[Date Prev][Date Next][Thread Prev][Thread Next][Date Index][Thread Index]
Re: [edict-jmdict] Typo Prevention
On Aug 14, 2007, at 6:29 PM, Jim Breen wrote:
On 15/08/07, Jim Rose <jim@kanjicafe.com> wrote:
> I just want to elaborate two disjoined thoughts I wrote about before
> that speak directly to the project:
>
> 1) Storing readings and yomigana really is redundant. If you have
> yomigana, no matter the parsing quality, the reading is implied.
This is true, but (correct me if I am misinterpeting here) if for the
entry for 発表 you only include はっ and ぴょう
with some sorts of
delimiters or wrappers, you lose easy access to the complete string of
はっぴょう. To me as a lexicographer はっぴょう is far
more important as the
kana representation of the word 発表 than はっ
and ぴょう are as the
読み仮名 of 発 and 表 within that word. 読み
仮名 and 振り仮名 are
teaching aids (overused IMNSHO) and in no way integral to a
dictionary.
Yeah, I was thinking about that too, and the questions which came to
my mind:
1) Is there a technique in most programming languages, or in SQL
which can be used to ignore delimiters in string searches ( so
that に.ほん.ご.じ.てん would be
searched as if it was にほんごじてん).
And
2) Is JMDICT the actual file that people will search, or because of
its XML complexity, is it more likely the case that the end user is
going to import it into mysql or some other DB system (after
decomplexing it through some XML filter), at which time non-delimited
versions of the string could built into the end user DB. (Or when
JMDICT is exported to EDICT format).
If the answer is yes to #1, then replacing the reading from JMDICT
has viability though perhaps not preferability.

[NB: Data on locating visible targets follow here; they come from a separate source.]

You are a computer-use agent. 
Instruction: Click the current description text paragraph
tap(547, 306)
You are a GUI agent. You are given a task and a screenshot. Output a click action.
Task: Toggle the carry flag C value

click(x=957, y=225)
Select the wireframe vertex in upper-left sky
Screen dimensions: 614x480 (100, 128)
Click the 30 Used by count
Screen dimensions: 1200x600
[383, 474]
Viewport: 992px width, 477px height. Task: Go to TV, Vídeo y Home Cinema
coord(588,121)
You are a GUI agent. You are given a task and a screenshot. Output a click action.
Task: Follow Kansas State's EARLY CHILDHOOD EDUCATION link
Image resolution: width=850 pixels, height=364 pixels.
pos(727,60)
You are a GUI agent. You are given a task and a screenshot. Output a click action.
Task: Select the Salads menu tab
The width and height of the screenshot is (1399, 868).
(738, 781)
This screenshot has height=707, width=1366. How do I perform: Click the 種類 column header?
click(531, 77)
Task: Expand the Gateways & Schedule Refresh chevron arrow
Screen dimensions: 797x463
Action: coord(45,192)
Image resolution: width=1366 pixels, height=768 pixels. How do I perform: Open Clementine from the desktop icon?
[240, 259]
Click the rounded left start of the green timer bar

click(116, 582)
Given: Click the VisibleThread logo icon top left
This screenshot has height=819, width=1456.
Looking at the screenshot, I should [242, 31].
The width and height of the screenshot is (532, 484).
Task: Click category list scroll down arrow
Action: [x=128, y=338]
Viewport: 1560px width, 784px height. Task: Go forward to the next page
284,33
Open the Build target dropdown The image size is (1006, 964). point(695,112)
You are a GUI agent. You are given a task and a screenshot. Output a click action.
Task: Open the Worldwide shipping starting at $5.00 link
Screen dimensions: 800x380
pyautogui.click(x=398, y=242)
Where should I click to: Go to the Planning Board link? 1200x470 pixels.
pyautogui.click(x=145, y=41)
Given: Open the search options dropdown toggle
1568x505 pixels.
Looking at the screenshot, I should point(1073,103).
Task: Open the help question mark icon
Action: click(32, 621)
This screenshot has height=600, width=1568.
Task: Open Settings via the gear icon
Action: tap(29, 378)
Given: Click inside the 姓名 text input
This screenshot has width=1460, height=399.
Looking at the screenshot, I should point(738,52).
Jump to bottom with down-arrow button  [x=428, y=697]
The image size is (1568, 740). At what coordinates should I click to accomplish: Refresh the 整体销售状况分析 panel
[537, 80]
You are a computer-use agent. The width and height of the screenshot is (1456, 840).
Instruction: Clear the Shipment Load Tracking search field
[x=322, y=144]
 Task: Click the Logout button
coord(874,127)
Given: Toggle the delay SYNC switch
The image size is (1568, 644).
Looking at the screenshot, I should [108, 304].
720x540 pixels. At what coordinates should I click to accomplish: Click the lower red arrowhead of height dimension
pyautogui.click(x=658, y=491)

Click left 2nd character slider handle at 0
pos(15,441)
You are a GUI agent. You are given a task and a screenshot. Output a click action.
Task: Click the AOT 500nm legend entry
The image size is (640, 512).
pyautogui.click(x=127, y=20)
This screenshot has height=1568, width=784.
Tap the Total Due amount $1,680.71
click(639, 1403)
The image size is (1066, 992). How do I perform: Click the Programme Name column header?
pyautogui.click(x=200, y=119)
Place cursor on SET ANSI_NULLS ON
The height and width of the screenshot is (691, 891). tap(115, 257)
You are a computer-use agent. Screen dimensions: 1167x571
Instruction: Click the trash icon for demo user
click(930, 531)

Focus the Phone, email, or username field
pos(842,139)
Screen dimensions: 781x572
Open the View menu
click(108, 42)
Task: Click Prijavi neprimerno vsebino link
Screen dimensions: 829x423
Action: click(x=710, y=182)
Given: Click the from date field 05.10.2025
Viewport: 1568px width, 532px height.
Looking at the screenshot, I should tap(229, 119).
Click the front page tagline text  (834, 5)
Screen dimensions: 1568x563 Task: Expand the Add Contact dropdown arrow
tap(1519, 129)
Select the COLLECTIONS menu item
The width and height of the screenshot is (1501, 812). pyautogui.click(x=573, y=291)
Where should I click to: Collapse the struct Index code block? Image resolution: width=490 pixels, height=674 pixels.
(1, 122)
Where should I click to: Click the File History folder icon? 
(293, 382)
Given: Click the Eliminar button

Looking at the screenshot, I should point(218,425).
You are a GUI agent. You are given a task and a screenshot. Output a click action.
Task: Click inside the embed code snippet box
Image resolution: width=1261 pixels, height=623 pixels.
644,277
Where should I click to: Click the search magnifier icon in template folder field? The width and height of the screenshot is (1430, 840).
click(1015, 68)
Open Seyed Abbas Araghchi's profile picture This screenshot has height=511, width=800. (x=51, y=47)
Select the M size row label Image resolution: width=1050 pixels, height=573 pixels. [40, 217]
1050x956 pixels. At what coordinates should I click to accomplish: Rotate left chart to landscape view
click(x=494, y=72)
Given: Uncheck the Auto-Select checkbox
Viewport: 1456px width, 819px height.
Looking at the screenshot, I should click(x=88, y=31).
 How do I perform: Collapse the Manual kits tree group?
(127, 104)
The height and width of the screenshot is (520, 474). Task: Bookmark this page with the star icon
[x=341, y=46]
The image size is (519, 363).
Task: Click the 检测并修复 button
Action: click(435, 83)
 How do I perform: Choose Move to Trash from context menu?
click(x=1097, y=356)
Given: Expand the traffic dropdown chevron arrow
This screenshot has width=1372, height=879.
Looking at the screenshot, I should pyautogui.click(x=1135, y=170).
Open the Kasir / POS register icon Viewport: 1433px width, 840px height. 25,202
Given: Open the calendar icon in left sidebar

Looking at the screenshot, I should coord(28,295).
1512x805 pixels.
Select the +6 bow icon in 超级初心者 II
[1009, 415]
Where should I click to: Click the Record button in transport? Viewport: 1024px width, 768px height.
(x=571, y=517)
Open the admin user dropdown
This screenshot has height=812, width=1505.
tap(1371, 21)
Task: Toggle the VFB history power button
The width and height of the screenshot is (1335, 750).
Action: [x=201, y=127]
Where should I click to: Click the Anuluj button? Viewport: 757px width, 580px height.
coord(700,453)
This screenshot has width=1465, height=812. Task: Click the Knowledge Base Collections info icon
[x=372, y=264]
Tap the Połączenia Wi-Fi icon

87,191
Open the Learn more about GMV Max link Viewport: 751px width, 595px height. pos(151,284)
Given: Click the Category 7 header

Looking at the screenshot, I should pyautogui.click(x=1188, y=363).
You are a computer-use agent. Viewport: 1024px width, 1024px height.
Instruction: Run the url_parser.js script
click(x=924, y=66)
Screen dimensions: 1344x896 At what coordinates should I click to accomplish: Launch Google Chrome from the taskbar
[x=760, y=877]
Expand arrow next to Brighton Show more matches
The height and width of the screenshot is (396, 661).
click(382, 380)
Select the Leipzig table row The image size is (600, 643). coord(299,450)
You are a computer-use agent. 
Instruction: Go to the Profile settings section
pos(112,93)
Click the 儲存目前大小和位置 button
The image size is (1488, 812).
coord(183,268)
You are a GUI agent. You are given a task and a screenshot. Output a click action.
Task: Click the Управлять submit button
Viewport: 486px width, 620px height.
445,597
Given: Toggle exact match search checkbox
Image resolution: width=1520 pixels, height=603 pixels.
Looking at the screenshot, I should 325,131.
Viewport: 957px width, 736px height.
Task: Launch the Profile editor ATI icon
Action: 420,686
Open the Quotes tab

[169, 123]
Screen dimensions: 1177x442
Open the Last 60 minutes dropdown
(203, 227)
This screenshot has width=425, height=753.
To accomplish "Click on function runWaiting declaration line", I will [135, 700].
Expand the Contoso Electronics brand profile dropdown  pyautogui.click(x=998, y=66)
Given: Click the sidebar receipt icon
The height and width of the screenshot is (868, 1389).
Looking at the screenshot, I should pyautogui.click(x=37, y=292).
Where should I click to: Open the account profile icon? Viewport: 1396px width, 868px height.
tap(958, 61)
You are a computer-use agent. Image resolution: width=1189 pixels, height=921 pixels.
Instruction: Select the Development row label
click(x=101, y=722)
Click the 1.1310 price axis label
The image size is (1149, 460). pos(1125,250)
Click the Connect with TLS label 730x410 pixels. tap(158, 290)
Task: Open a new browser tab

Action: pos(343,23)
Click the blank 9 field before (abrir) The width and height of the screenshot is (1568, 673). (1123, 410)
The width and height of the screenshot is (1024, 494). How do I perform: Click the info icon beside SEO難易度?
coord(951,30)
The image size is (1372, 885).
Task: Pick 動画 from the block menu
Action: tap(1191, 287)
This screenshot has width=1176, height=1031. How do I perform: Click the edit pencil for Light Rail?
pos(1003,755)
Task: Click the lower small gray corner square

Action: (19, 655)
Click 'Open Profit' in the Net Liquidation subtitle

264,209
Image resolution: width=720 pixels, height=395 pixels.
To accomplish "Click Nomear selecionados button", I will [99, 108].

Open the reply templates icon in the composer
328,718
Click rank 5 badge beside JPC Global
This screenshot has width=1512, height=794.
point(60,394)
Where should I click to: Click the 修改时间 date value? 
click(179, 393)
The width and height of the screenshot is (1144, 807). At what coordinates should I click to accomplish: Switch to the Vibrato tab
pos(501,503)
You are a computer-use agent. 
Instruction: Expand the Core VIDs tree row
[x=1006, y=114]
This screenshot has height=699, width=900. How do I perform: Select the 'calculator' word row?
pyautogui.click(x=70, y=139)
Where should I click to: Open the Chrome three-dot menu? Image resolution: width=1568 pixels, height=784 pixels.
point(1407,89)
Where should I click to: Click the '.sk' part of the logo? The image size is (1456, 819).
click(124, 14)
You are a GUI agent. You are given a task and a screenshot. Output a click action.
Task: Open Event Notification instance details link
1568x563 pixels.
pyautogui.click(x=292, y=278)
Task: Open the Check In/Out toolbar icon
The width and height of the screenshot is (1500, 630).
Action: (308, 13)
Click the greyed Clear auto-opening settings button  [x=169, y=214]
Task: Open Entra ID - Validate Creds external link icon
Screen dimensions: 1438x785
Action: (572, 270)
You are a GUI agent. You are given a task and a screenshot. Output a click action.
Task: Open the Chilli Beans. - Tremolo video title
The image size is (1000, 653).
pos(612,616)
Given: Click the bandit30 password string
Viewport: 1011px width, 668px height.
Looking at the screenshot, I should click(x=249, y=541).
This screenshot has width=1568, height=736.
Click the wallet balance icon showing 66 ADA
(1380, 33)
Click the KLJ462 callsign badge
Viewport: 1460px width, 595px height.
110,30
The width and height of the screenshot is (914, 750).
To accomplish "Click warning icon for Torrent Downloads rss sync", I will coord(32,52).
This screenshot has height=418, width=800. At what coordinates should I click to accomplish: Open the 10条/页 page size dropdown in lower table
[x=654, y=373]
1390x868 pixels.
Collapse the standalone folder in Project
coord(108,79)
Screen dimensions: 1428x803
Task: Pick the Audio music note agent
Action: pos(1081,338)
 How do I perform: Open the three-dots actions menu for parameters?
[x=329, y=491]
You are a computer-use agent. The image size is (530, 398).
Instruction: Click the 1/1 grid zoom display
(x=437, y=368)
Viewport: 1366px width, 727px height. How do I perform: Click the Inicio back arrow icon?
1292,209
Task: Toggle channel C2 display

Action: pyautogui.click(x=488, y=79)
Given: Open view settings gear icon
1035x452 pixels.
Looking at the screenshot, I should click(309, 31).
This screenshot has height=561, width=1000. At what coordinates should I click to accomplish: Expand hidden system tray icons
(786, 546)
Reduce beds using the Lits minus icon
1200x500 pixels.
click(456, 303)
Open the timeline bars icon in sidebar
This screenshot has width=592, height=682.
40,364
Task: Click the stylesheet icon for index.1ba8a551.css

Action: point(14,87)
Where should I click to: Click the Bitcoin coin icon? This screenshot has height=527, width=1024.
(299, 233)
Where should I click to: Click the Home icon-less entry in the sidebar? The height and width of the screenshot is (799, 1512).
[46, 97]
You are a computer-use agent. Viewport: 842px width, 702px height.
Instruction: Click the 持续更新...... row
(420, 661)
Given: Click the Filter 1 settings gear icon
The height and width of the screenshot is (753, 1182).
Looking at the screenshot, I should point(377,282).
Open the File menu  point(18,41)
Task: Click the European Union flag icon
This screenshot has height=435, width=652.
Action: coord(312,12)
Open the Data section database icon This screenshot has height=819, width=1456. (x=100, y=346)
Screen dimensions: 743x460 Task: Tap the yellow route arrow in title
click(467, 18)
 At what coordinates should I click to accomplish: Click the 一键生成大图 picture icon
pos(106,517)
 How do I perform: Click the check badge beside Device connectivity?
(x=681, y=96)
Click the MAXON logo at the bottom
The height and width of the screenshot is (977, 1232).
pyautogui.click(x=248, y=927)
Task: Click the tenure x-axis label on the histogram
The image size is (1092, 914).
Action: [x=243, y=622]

If the answer is yes to #2, the case is a little bit stronger from a
file size consideration.
> 2) It would be a nice feature such that when you went to save a new
> entry into EDICT that a yomigana parser verified that it could parse
> your entry. That would be a simple way to catch many typos. Unless
> say you already checked off "irregular", if it couldn't parse it
> might ask you "are you sure there are no typos because the reading
> seems irregular"... And then maybe you catch something before it
> gets into the system.
Once we are "online" I envisage having bots that come into play at
various
times and do all sorts of validation/housekeeping finctions.
A 読みがな
parser could well be among such a bot collection.
Gets more exciting here every day then.